Sin embargo, no pudo evitar cuestionarse, como lo hacía cada vez más a menudo cuando se quedaba a solas. Las noches en el dispensario se habían vuelto auténticos exámenes de conciencia. ¿Estaba haciendo lo mejor para Begoña? En el tema de las pastillas tenía la certeza de que sí, porque era un alivio temporal de los que carga el diablo.

Igual que una solución temporal había sido su silencio sobre el disparo de Jesús, un apaño mientras Begoña sanaba de sus heridas física. Ella siempre confió en que, de alguna manera, aquella agresión no quedaría impune y pondría en manos de su amiga la llave de su libertad. Al final, había resultado ser todo lo contrario. Begoña estaba más atada que nunca, incluso más sola que nunca porque ni aceptaba su consejo, ni podía contar ya con la ayuda incondicional de Andrés.

Todo se había vuelto en su contra, y las malas decisiones que seguía tomando no auguraban una mejoría en el futuro inmediato. Había estado tan cerca...

Conocía bien esa situación en que una parece tener el destino en sus manos, y lo acababa tirando a la basura. Recordó las palabras que Luis le había escupido cuando la encontró con Jaime.

-"Tal vez algun día descubras por qué saboteas todo lo que te hace feliz."

Quizá fueran las palabras más duras que le habían dicho nunca, porque eran verdad. Aunque le ofendiera que Luis se las hubiera dicho en pleno ataque de celos, tampoco podía negar la realidad: cada vez que había estado cerca de ser feliz, ella misma lo había echado a perder, de una forma o de otra.

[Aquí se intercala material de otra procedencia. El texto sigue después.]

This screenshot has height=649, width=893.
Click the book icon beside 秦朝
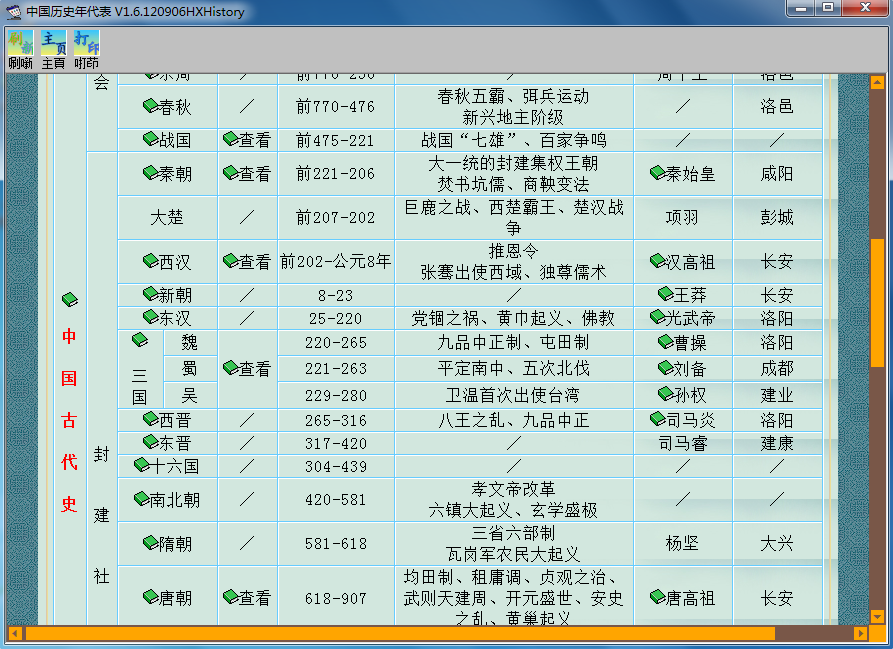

Si hacía memoria, el primer autosabotaje del que fue consciente vino al poco tiempo de estar trabajando para el doctor Borrell. Debía haber dado gracias a dios de librarse de las penurias y el entorno degradado de su infancia, y contentarse con servir en una casa decente y próspera. Bien al contrario, la observación del trabajo y las continuas charlas con el viejo médico estimularon su intelecto y su ambición, lo que no pasó desapercibido para él. No sabía hasta dónde se hubiera atrevido a llegar para conseguir que él la dejara consultar sus libros, asistir a sus autopsias y empezar a ayudarlo en la consulta; o sí lo sabía, porque estuvo a punto de ofrecerle al médico, movida por la admiración y el agradecimiento, lo que otro con menos altura moral no hubiera rechazado. Cuando él le aclaró que a cambio de su patrocinio económico y tutoría académica sólo deseaba la compañía de a quien veía como la hija que no había tenido, se sintió más avergonzada que aliviada. Había olvidado lo que era confiar en la especie humana. 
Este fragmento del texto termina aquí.